**Quoted text**
————————
Wednesday 27 February 2013

What is good research?



Professor Jacobs stated that a good research is fundamentally a good argument based on evidence, and has nothing to do with the "truth". He joked that if one would like to seek the "truth", carrying out research would not be a good idea. Rather, studying theology would be a better option.

I pondered over this statement and decided that I will first make a comparison between research and argument.

The word "argument" is derived from Latin "argumentum", where "arguere" means to "make clear, prove, or accuse". In our daily lives, we might encounter an argument with another person owing to some disagreement. During the argument, each of us might attempt to use evidence and/or facts to support our own viewpoint. In school, we might also have been tasked with writing an argumentative essay, where we take a stand regarding an issue and use evidence to support our stance, in the hopes of persuading and convincing our readers to agree with our point of view. However, in doing so, we must not be one-sided and should address both sides of the argument in a fair and balanced manner as this helps to strengthen the points that we make.

What about a research paper?

A research paper is somewhat similar to an argumentative essay, in that a claim (which could be a proposed explanation, an opinion, a proposal, and so on) is made within an academic discipline, and the claim is subsequently justified using evidence (which could be in the form of data, responses from surveys, questionnaires, interviews, and so on). The goal of the research thesis is to inform and/or explain to the target audience about the research findings backed up by evidence, and hopefully to convince them that the claim is true and has made a useful contribution to that particular academic discipline.

As shown, a research and an argument have the same purpose and both strive to achieve the same outcome. The difference is that research papers are often subjected to more stringent requirements as they are eventually published in the form of a journal article, book or thesis. Though the quality and standards vary from one academic discipline to another, one journal to another, and one publisher to another, most research papers usually need to undergo peer review and the editorial-referee system before they can be published.




What are the rules of the game for good research? 

If a research is similar to an argument, it follows that a good research is fundamentally a good argument. But what qualifies as a good research or argument?

We were introduced to the three modes of persuasion - ethos (credibility), pathos (emotional), and logos (logical), as described by Greek philosopher Aristotle in his book "Rhetoric": 
Of the modes of persuasion furnished by the spoken word there are three kinds. [...] Persuasion is achieved by the speaker's personal character when the speech is so spoken as to make us think him credible. [...] Secondly, persuasion may come through the hearers, when the speech stirs their emotions. [...] Thirdly, persuasion is effected through the speech itself when we have proved a truth or an apparent truth by means of the persuasive arguments suitable to the case in question.
This short video, entitled "The 3 Pillars of Persuasion", provides a brief history of ethos, pathos and logos:


In-class Example: People should not have alcohol until they are 18. Discuss.

Ethos (meaning "character" in Greek) - ethical appeal

Professor Jacobs' argument: "... because the law says so."

The impact of ethos is often referred to as the argument's 'ethical appeal' or the 'appeal from credibility'. In other words, the extent to which the presenter convinces his/her audience that he/she is qualified, credible, knowledgeable and/or ethical to present on the particular topic.

Pathos (meaning "suffering" or "experience" in Greek) - emotional appeal

Professor Jacobs' argument: "... because my sister was killed by a 17-year-old drunk driver in a road accident."
————————
**Work instructions**
- 1) Copy out the passage of the post on good research that begins with the words containing "Wednesday 27 February" and ends with "research and argument.", word for word.
- 2) Name the three modes of persuasion given in the post on good research, each with the gloss it has there.

**Supplied material**
————————
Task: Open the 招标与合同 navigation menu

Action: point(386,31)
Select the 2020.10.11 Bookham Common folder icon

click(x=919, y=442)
————————
**Expected responses**
- 1)
Wednesday 27 February 2013

What is good research?



Professor Jacobs stated that a good research is fundamentally a good argument based on evidence, and has nothing to do with the "truth". He joked that if one would like to seek the "truth", carrying out research would not be a good idea. Rather, studying theology would be a better option.

I pondered over this statement and decided that I will first make a comparison between research and argument.

- 2)
Ethos (credibility)
Pathos (emotional)
Logos (logical)